Our total cycling distance today is approximately 55 kilometres (Total 123 metres ascent and 72 meters descent)
Day 7 View the walled fortress of Carcassonne; cycle locally
Our final day’s riding allows the option to do as much or as little as you want. There are a number of optional rides out from Carcassonne, with a chance to cycle along the canal towards Bram and Villepinte and visit the red-roofed streets of these attractive towns, or perhaps take a more energetic option and head into the surrounding hills to visit the old Cathar castle of Chateaux de Lastours, nestling amongst the wild lands of the Orbiel Valley. Actually consisting of four defensive fortresses these are the northernmost citadels of the Cathars, built to protect the route between Carcassonne and Mazamet. Dominating the landscape of scrub, cypress and wildflowers that blanket the river valleys, these ancient keeps present a majestic and poignant reminder of a time when upheaval and religious intolerance blighted this tranquil countryside. Of course you may decide to explore the delights of Carcassonne itself, immersing yourself amongst its medieval remains and enjoying the unique delights of what is surely one of the most perfectly preserved towns of its kind anywhere in France. The city holds a wealth of delights, from the twin towers of the Porte Narbonnaise, to the spectacular Chateau Comtal in the heart of La Cite, whilst at the Basilique St-Nazaire you can find samples of some of the best medieval stained glass in the Midi.

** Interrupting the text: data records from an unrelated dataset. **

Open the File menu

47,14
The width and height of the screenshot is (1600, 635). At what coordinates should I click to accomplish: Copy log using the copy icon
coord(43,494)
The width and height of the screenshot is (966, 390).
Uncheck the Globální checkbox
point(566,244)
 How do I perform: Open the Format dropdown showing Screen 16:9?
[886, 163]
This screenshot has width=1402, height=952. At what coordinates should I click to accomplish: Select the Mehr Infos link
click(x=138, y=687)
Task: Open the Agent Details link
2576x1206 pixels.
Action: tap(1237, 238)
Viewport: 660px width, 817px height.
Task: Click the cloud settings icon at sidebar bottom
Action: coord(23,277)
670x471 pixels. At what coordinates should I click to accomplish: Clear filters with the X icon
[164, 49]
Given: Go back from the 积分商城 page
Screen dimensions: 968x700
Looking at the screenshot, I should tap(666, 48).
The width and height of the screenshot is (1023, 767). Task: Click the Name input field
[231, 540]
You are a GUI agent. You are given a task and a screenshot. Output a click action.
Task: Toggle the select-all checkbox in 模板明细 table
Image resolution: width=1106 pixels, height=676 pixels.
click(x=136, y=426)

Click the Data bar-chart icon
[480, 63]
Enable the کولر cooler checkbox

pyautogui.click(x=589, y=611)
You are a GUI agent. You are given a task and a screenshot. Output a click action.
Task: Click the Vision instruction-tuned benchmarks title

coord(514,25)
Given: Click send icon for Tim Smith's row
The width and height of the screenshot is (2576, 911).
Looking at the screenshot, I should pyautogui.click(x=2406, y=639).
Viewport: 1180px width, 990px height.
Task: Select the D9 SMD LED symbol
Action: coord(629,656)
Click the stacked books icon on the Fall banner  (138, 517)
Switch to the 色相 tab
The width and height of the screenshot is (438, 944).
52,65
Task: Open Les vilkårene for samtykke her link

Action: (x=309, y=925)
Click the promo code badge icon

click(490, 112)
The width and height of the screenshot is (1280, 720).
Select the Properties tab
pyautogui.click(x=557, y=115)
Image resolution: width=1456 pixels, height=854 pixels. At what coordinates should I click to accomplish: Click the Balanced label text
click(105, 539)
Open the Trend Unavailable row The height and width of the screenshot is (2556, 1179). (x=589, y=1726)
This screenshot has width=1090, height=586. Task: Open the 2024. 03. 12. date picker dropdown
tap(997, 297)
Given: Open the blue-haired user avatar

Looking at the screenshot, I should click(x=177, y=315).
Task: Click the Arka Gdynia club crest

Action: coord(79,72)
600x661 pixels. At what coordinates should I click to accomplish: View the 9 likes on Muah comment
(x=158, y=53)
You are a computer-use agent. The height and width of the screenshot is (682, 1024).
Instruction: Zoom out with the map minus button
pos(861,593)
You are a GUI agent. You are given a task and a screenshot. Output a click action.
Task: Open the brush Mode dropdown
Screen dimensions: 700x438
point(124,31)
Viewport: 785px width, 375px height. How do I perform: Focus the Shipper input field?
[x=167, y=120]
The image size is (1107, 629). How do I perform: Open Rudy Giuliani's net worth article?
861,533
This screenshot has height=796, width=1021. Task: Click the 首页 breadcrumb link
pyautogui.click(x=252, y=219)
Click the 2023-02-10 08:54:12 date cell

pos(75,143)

Our total cycling distance today is approximately 35 kilometres (Total 350 metres ascent and 349 meters descent) or 70 kilometres (Total 104 metres ascent and 105 meters descent) depending on which route taken.
Day 8 Trip ends Carcassonne
The trip ends after breakfast at our hotel in Carcassonne.
There are no activities planned today, so you are free to depart from Carcassonne at any time. If your flight is departing later in the day, luggage storage facilities are available at our hotel. If you would like to receive a complimentary airport transfer today, you’ll need to depart from Carcassonne Airport (CCF), which is 12 kilometres and 20 minutes from the city centre. This transfer departs at 3.30pm, and you will need to let your Explore Leader know that you wish to join this departutre transfer at the beginning of the trip.